Fondée en 2015 et dirigée par le chanteur et metteur en scène Daphné Ménard, l’Atelier Sol Scène est une cellule de recherche et d’expérimentation artistique basée sur le corps et ses différents médiums d’expression. Après « Le palais des chants ou les cantiques de l’improvisation » , « Omayra, le chœur des abysses » survient «TransdO » qui se veut un travail de mémoire . « C’est avant tout un projet de rencontre et de questionnement. Une tentative d’oser parler de ce qui dérange pour susciter et engager l’écoute des deux côtés de l’île en commençant avec des artistes racontant la même histoire dans les deux langues » a indiqué le directeur artistique Daphné Ménard.
Pour ce travail expérimental autour du terrible massacre d’haïtiens perpétré en Octobre 1937, les activités ne manquent pas: rencontres à Ouanaminthe, recueil de témoignages des rescapés et un laboratoire de travail articulant recherche artistique, projection et exposition photo de Pierre Michel Jean. « Cette étape haïtienne du travail a commencé le 24 septembre. Elle sera couronnée d’une restitution publique le Samedi 13 octobre à 5h PM au Centre d’art. L’étape dominicaine est pour l’année prochaine » a fait savoir l’auteur et metteur en scène de MAFI.

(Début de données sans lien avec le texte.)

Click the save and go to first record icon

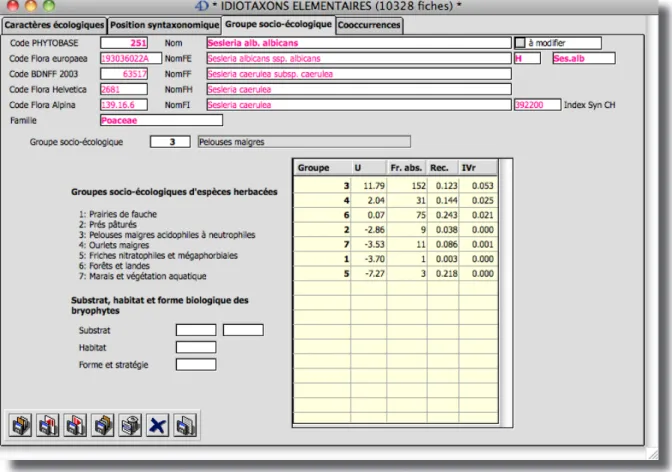[x=20, y=425]
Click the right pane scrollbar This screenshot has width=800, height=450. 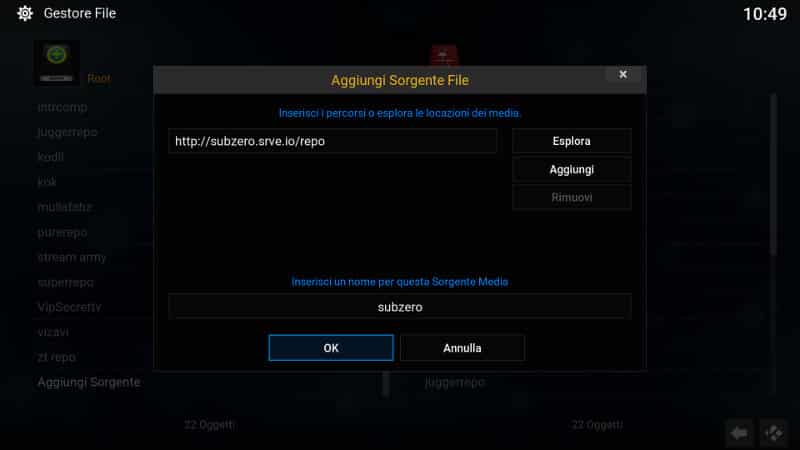click(773, 173)
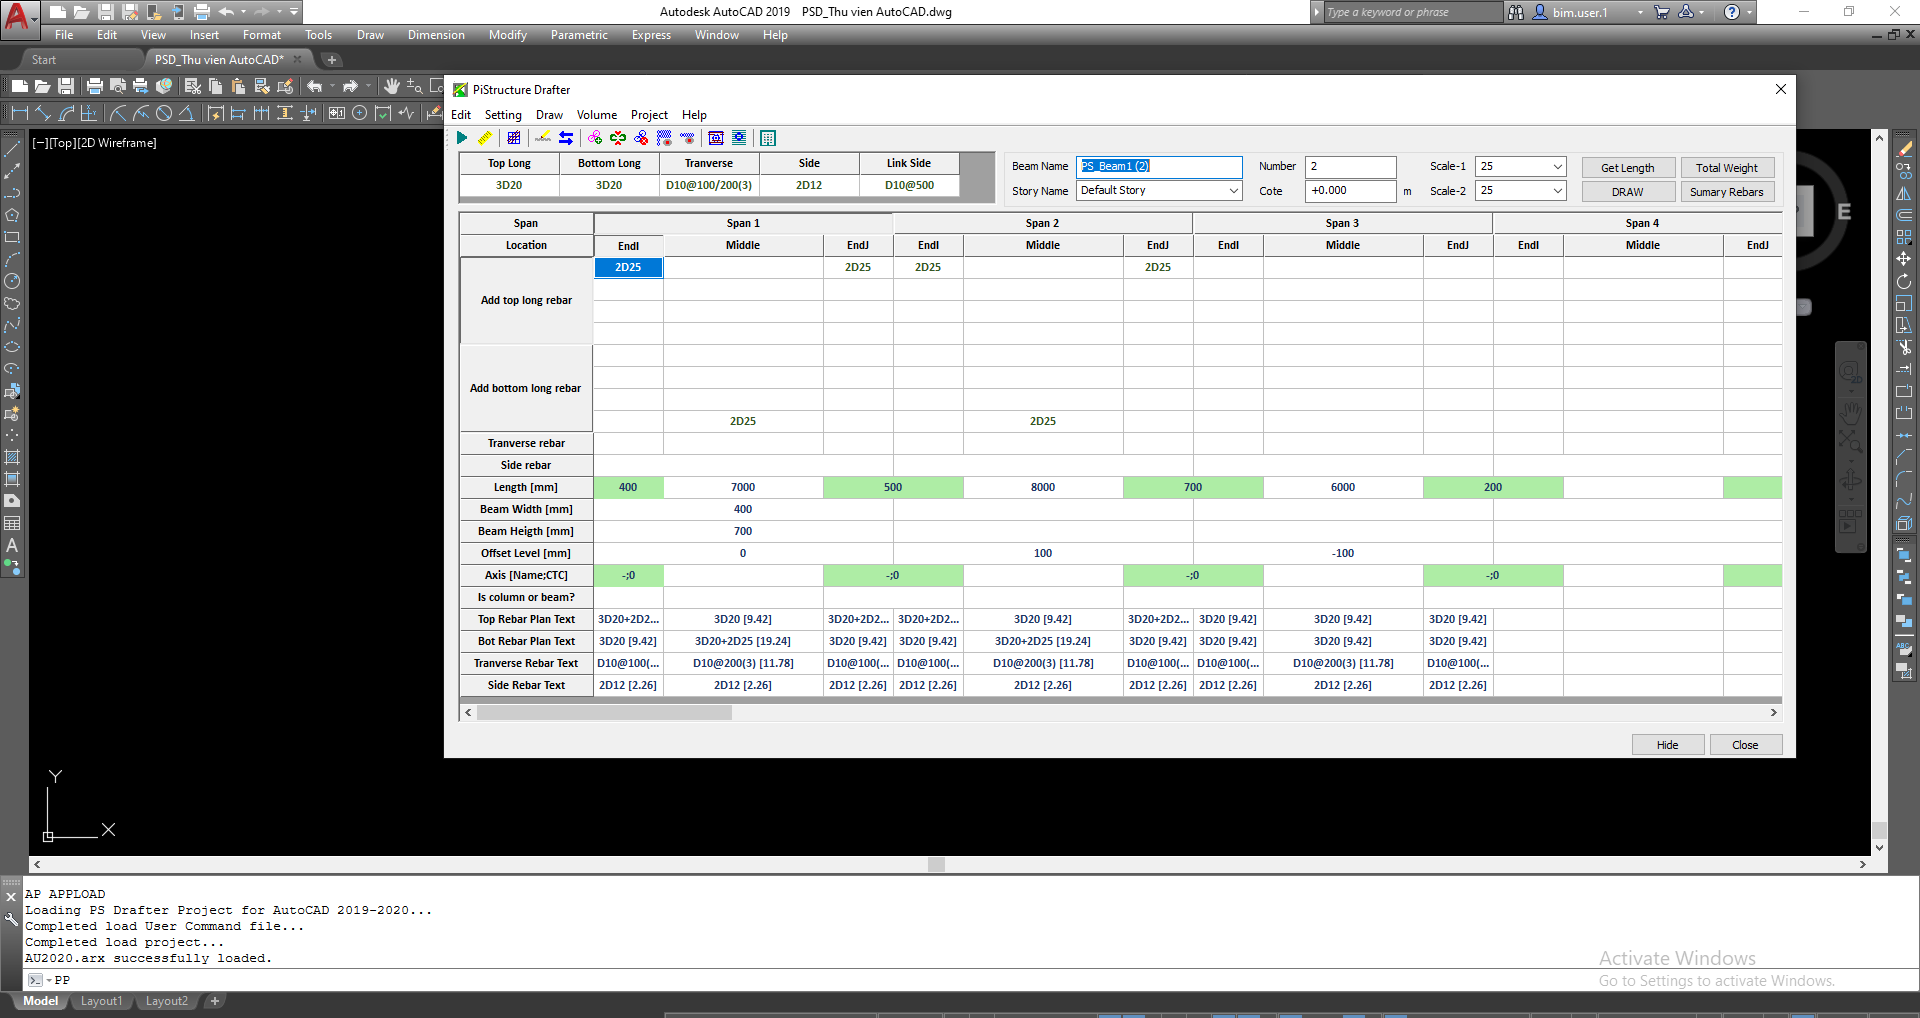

En effet, économiste, professeure d’université, Michèle Duvivier Pierre-Louis qui a intervenu au Lycée Alexandre Pétion, a applaudi cette initiative autour de ce massacre, qui selon elle, est peu connu et non enseigné en Haïti. Elle croit qu’il a découlé d’un sentiment anti-Haitianiste dominicain qui trouve son origine dans l’annexion de la partie l’Ouest et l’Est de l’île sous la présidence de Boyer, en passant par l’arrivée des premières vagues d’Haïtiens entre 1917 et 1919 dans les plantations dominicaines sous l’occupation américaine des deux Etats. De plus, elle estime que cette tuerie entre dans une démarche de blanchiment de la race qu’avaient entreprise la Rép. Dominicaine, le Porto Rico et le Cuba dans cette période.
Hommes, Femmes et Enfants, plus de 20 000 Haïtiens ont été tués sous l’ordre du dictateur Rafaël Léonidas Trujillo Molina du 2 au 8 octobre 1937 le long de la rive dominicaine de la rivière Dajabon. Madame Pierre Louis voit un « génocide » en ce fait historique faisant l’objet de nombreuses appellations : Massacre de 1937, Massacre du persil ou Perejil, Kouto-a par les Haïtiens et El Corte « La coupe, la Moisson » par les dominicains.
L’ancienne première ministre sous la présidence de René Préval, dénonce la passivité et la légèreté des autorités haïtiennes dans la gestion des affaires diplomatiques. « Je ne comprends pas le silence complice des dirigeants haïtiens. Sténio Vincent le président d’alors a réagi sur le dossier du massacre sous la demande de l’Union Panaméricaine. Après la décision du gouvernement dominicain d’enlever la nationalité des dominicains d’origine étrangère en situation irrégulière dans ce pays en 2016, c’est la levée de la société civile, des organisations de droits humains qui a poussé les autorités haïtiennes à réagir » a regretté la femme politique qui a refusé d’occuper d’autre poste politique après celui de Premier ministre.
Pour la fondatrice et actuelle présidente de la FOKAL « La question migratoire est une question mondiale et nous devons apprendre à réfléchir sur la question de l’autre. Car dit-elle, la question de l’autre est une question politique ». Par ailleurs, elle a invité la jeunesse haïtienne à réfléchir sur le massacre pour mieux se projeter dans le futur.
En effet, l’auditorium était plein à craquer, en majeure partie, des lycéens et d’écoliers venant notamment de l’Ecole Desmesvar Délorme et du Petit Séminaire Collège Saint-Martial. Applaudissant cet acte citoyen de l’Atelier Sol Scène, ils estiment que le Massacre de 1937 devrait intégrer leur programme scolaire.